Cosa porta un giocatore d’azzardo occasionale a sviluppare la patologia del gioco?
Stiamo cominciando oggi a comprendere i meccanismi che possono far «deragliare» alcuni soggetti verso una forma di gioco d’azzardo patologico che ha ricadute su tutti gli aspetti della vita. Le ricerche nel campo delle neuroscienze compiute negli ultimi 15 anni individuano una base genetica comune, responsabile di un difetto nella capacità di provare piacere. Sarebbe proprio l’incapacità di provare emozioni piacevoli nella vita quotidiana a spingere alcuni soggetti a ricercare emozioni forti, che alcuni ritrovano nel gioco d’azzardo, altri nella droga, altri in entrambi.

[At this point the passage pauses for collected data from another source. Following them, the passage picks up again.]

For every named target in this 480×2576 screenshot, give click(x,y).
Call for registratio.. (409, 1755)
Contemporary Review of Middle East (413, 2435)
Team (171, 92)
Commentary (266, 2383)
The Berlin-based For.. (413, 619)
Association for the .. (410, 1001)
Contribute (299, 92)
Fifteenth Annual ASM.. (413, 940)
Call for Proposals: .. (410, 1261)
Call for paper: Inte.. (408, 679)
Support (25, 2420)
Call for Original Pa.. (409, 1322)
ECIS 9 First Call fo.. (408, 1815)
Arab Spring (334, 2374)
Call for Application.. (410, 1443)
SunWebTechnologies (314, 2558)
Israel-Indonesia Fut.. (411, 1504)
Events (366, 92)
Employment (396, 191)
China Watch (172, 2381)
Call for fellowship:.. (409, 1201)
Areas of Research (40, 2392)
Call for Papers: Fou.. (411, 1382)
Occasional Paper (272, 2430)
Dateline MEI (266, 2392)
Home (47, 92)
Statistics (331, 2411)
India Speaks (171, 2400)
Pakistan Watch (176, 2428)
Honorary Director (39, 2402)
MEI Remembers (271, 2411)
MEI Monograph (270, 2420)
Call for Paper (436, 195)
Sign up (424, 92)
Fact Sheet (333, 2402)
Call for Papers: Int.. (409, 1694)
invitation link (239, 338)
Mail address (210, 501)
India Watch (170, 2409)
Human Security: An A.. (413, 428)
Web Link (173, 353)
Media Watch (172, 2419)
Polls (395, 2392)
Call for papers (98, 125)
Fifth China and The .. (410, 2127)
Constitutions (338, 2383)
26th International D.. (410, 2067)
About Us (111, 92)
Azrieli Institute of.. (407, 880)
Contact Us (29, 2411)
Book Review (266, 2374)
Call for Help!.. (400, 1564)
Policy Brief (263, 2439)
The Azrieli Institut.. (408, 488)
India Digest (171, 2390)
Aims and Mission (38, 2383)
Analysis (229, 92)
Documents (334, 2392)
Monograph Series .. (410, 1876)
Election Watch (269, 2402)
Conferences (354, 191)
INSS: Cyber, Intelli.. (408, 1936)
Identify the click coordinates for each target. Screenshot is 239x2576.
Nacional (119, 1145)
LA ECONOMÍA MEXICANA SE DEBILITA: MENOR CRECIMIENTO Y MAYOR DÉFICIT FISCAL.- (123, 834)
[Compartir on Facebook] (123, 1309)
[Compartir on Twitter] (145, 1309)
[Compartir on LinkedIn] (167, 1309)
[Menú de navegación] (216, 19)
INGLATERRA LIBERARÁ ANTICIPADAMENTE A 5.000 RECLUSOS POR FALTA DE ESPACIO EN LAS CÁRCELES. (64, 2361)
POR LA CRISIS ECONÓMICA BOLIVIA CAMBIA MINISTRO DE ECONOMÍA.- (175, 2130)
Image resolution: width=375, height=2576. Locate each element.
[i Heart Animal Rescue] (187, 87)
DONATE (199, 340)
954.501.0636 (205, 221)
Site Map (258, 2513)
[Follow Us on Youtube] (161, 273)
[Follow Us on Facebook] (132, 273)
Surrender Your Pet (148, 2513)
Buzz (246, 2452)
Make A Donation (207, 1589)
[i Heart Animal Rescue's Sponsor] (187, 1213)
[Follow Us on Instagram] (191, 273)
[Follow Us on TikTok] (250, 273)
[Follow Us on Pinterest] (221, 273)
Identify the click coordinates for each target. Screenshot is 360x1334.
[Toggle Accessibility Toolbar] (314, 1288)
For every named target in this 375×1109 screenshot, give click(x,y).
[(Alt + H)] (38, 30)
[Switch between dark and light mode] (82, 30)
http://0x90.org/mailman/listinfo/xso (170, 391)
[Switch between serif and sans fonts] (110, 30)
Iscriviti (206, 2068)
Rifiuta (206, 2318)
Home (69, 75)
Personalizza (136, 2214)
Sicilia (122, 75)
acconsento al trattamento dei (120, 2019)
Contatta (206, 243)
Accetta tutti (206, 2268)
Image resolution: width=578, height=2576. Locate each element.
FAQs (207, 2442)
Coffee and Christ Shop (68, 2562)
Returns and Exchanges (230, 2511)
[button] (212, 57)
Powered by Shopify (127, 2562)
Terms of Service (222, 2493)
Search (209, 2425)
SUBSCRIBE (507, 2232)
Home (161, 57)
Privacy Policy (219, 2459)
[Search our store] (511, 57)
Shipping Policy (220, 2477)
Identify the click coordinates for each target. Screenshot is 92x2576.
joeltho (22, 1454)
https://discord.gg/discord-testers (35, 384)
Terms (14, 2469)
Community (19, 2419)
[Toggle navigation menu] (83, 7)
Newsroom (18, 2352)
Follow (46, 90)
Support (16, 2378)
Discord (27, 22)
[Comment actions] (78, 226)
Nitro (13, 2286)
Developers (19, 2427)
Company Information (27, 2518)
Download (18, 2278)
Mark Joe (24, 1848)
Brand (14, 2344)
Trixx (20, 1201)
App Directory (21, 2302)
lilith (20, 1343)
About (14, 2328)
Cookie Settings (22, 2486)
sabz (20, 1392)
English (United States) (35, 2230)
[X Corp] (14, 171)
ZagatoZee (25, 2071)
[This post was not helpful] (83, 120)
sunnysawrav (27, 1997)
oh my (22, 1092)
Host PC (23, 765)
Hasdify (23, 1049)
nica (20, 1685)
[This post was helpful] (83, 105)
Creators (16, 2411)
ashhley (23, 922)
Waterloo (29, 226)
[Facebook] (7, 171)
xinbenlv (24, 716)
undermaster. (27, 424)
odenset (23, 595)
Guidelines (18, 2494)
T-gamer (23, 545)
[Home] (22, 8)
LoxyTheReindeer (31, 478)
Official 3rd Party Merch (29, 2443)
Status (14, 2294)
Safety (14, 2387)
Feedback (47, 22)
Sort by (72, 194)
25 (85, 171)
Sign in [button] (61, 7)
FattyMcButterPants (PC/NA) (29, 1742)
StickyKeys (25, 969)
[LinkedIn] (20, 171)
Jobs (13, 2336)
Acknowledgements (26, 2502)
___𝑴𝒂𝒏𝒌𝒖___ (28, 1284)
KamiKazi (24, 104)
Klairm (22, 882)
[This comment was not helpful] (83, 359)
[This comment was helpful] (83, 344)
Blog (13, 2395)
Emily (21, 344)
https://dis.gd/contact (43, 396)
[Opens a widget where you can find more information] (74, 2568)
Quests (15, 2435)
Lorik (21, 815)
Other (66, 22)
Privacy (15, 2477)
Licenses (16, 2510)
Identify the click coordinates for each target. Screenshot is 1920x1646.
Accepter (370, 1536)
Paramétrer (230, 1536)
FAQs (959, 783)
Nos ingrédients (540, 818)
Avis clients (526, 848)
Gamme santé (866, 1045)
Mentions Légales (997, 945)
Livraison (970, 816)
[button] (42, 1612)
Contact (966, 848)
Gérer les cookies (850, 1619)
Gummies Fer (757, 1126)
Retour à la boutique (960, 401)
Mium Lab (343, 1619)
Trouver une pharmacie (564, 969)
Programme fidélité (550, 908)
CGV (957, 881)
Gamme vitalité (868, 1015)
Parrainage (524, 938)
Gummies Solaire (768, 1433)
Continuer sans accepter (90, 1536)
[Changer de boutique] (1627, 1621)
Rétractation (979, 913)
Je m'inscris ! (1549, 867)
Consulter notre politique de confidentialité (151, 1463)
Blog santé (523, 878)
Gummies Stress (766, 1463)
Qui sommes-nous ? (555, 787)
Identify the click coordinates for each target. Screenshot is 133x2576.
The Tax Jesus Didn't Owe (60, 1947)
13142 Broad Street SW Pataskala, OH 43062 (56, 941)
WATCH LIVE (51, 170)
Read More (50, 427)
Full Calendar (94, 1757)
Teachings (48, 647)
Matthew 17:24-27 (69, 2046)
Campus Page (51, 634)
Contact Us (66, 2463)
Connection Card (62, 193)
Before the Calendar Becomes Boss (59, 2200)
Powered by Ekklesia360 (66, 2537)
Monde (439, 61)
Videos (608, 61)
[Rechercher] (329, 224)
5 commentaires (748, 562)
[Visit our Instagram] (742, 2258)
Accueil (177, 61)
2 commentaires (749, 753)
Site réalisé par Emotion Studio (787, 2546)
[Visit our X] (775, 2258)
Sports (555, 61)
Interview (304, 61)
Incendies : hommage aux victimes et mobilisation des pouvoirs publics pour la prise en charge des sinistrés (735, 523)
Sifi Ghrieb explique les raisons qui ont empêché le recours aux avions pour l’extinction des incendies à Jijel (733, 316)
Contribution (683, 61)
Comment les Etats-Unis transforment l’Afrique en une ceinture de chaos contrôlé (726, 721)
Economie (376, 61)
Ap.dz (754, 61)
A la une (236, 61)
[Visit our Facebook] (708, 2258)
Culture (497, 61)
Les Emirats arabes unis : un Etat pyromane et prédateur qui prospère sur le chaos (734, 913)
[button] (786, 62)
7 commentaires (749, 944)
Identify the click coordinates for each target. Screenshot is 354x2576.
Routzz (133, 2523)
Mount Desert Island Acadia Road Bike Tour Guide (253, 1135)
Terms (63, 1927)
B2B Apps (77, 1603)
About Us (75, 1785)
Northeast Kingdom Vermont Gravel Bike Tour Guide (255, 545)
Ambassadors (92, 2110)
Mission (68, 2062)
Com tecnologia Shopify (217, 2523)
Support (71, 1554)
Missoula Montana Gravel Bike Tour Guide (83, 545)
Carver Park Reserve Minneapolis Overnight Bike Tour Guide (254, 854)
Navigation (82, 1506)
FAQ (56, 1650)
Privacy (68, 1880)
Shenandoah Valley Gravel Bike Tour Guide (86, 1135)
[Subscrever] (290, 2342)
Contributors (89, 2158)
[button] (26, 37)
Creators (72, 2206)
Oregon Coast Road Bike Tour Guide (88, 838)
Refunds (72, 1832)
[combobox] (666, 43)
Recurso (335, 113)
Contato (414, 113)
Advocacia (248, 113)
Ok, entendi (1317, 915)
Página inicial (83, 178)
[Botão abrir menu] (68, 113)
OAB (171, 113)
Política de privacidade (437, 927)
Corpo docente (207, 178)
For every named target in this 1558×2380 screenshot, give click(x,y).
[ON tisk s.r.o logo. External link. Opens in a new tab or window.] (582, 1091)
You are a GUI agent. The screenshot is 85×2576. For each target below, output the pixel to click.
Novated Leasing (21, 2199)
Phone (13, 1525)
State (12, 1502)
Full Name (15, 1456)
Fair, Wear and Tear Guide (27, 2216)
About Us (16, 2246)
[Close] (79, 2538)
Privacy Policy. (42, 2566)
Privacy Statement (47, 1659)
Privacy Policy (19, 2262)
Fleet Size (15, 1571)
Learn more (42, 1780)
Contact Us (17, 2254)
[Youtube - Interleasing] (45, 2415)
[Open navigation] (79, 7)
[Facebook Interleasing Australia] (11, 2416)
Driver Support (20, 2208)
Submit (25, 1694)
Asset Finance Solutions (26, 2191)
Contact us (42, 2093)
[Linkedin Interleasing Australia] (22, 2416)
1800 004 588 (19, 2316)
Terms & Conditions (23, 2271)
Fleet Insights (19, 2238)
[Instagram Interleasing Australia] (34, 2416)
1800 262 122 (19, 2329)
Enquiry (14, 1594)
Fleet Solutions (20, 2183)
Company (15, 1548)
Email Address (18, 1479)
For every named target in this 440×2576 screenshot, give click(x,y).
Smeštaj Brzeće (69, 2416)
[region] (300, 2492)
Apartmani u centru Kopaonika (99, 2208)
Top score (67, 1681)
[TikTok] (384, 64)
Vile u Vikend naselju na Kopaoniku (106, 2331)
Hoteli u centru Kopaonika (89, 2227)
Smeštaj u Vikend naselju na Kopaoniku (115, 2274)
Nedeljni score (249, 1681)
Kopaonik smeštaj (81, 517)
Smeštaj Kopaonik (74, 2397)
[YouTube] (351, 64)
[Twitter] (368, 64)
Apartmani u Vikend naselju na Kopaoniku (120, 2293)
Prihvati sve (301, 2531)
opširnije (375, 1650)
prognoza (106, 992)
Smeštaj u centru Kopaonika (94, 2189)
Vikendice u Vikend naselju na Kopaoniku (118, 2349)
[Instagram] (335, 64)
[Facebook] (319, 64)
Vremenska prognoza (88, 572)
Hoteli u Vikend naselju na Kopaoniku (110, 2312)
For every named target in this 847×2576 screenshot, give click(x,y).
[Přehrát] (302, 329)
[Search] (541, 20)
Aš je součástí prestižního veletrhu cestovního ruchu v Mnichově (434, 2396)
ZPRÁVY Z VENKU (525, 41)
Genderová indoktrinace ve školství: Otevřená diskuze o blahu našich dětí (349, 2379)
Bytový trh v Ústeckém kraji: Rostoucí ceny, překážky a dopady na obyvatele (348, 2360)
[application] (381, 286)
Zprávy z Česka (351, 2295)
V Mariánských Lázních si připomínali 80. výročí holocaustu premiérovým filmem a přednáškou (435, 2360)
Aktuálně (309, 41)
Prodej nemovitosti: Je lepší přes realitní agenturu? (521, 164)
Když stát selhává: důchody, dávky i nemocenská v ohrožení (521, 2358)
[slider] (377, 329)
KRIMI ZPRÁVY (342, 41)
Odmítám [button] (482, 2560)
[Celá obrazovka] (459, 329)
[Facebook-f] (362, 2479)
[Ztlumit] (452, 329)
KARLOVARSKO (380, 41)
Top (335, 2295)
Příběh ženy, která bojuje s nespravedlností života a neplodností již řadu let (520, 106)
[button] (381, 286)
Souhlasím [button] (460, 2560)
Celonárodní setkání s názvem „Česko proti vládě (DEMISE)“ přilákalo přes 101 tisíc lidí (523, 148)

Quali sono i principali «segnali» che consentono di individuare un giocatore patologico?
«Sembra scontato ma non dobbiamo sottovalutare alcuni elementi concreti come il fatto di veder “alleggerito” il proprio portafoglio o il proprio conto in banca, oppure il fatto di contrarre dei debiti per continuare a giocare. Dal punto di vista personale, invece, un giocatore patologico utilizza il gioco come valvola di sfogo contro qualsiasi difficoltà della vita quotidiana, e che dirotta interamente sul gioco e sulle emozioni che questo procura la gestione dei propri stati emotivi, che siano essi di ansia, tristezza o depressione».

Come si cura questa patologia, una volta identificata?
«Dal punto di vista della gestione comportamentale, i gruppi di mutuo aiuto, così come avviene con gli alcolisti anonimi nel caso dell’alcol, hanno una funzione significativa nel far maturare nella persona la consapevolezza che si è di fronte a un problema che non si può risolvere da soli, ma che richiede una gestione integrata. Questo rappresenta il primo importante approccio, dopodiché alcuni farmaci possono venire in aiuto, come gli agonisti dopaminergici che agiscono sul corretto funzionamento dei circuiti mentali legati alla ricompensa, oppure i farmaci che agiscono sul neurotrasmettitore serotonina che, attraverso un effetto indiretto, modulano i meccanismi nervosi che regolano le capacità di provare piacere tenendo a freno alcuni comportamenti impulsivi».

In che modo un familiare può essere d’aiuto nella gestione di questa patologia?
«Un valido aiuto è quello di evitare di instaurare delle conflittualità con chi è affetto da malattia dei gioco, ad esempio scatenare litigi, arrabbiature o sensi di colpa. Purtroppo il vecchio schema secondo cui il “vizio” deve essere condannato non ha alcun senso in questi casi, poiché ci troviamo di fronte a una vera e propria patologia, che necessita di cure mediche. Il ruolo della famiglia deve essere invece quello di indirizzare la persona interessata verso centri specializzati e contribuire, per quanto possibile, a tamponare eventuali conseguenze negative ricorrendo anche a misure drastiche di restrizione di accesso al denaro».

Data una certa predisposizione genetica a questa malattia, esistono quindi categorie di persone più a rischio di altre?
«Certamente le persone che in famiglia hanno avuto qualcuno con esperienze negative nell’ambito del gioco d’azzardo sono a maggior rischio di altre. Per il resto le condizioni che più si associano al gioco d’azzardo patologico sono quelle della dipendenza, come l’alcolismo, la dipendenza dalla droga e in particolar modo dalla cocaina. Non dimentichiamo poi che la dipendenza dal gioco d’azzardo non coinvolge soltanto le slot machine o il “gratta e vinci”, ma anche la borsa. Ed è proprio nel settore della finanza che si registrano molti casi di dipendenza patologica, con conseguenze economiche anche peggiori per via delle grandi somme di denaro che è possibile perdere».

Un’indagine del CNR ha mostrato che la febbre del gioco è in forte crescita tra gli adolescenti italiani.
«Nell’età dell’adolescenza le strutture cerebrali deputate all’inibizione dei comportamenti potenzialmente pericolosi non sono ancora completamente formate. Per questo motivo gli adolescenti appaiono spesso impulsivi, meno razionali e possono cadere più facilmente vittime della patologia del gioco d’azzardo. La capacità autocritica di fermarsi di fronte al pericolo negli adolescenti ancora non è ben strutturata, per questo motivo starebbe a noi difenderli dalla febbre del gioco in questa delicata fase di vita».